La doctrine de dissuasion nucléaire française a été élaborée à la toute fin des années 50, sous l'impulsion du Général De Gaulle. D'après le Ministère des Armées, son rôle est de « protéger la France et les Français contre toute menace d’origine étatique contre nos intérêts vitaux, d’où qu’elle vienne et quelle qu’en soit la forme. »
Cette doctrine reste volontairement floue, afin de renforcer le caractère dissuasif, ce qui laisse entrevoir une extension de son périmètre à ses voisins en Europe. Néanmoins, il s'agit là d'un élément fondamental pour la souveraineté et l'indépendance de la France. À cet égard, il paraît d'emblée proscrit d'envisager le partage du pouvoir décisionnel avec nos voisins.
De plus, le parapluie nucléaire français n'a pas pour vocation de remplacer le parapluie américain sur l'ensemble du continent. Notre arsenal n'en a tout simplement pas l'envergure. Qui plus est, se soumettre à des négociations européennes au préalable et disséminer nos têtes nucléaires à travers l'Europe pourrait être perçue comme une dilution de cette dissuasion par nos "adversaires" et donc son affaiblissement.
Certains voudraient que nous augmentions notre arsenal, seulement notre pays n'en a pas les moyens, en raison de sa santé économique actuelle. Nous pourrions alors demander à nos voisins, et notamment à l'Allemagne de contribuer, mais il est illusoire de penser que les Allemands ne réclameront pas d'en avoir le contrôle en contrepartie... Ce qui serait rigoureusement contraire à nos intérêts nationaux.
Par ailleurs, Friedrich Merz a annoncé vouloir faire de la Bundeswehr, l'armée conventionnelle la plus puissante en Europe dans les années à venir. Il convient tout de même de rappeler qu'en parallèle, le parti d'extrême droite AFD ne cesse de progresser outre-Rhin et que son accession plausible au pouvoir, pourrait très bien devenir une menace pour la France. De fait, associer l'Allemagne à notre dissuasion nucléaire s'avèrerait dangereux pour notre pays. Bien évidemment, il s'agit pour le moment de fiction, mais le rôle d'un chef d'État est d'anticiper et de prévoir tous les scénarios possibles.

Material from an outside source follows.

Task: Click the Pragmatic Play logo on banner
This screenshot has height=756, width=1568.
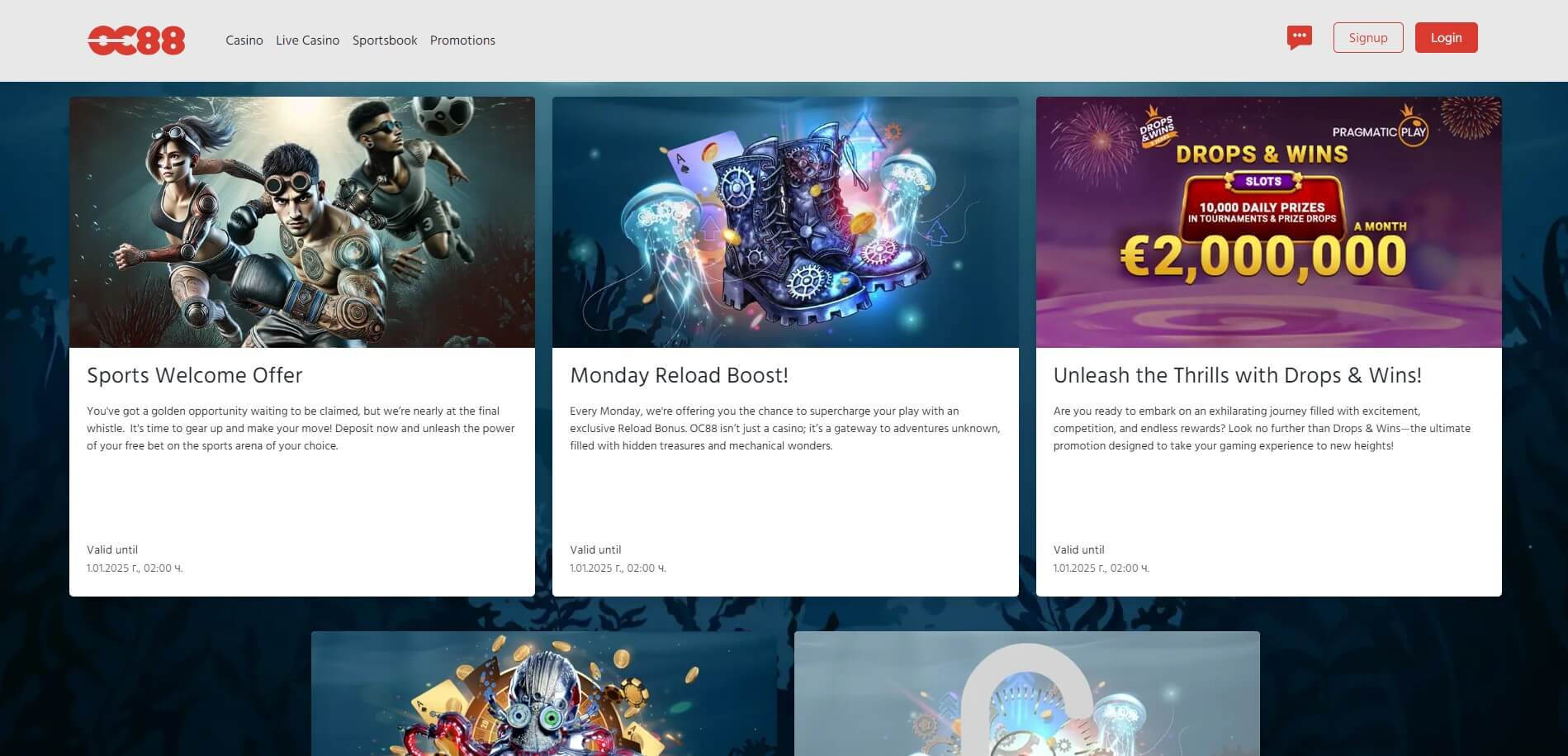Action: click(x=1380, y=131)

Par conséquent, l'emploi de l'arme nucléaire étant l'apanage du Président de la République, je demande néanmoins à l'Assemblée nationale de se saisir de cette problématique et de faire preuve de vigilance, en s'assurant que le Président Macron ne franchira aucune ligne rouge, qui serait contraire à la Constitution, dans l'année qui lui reste de son second mandat. Le risque est important pour un Président qui rêve d'une Europe de plus en plus intégrée et tendant à la fédéralisation, alors que la dissuasion nucléaire est un élément constitutif de la France, en tant que nation souveraine et indépendante.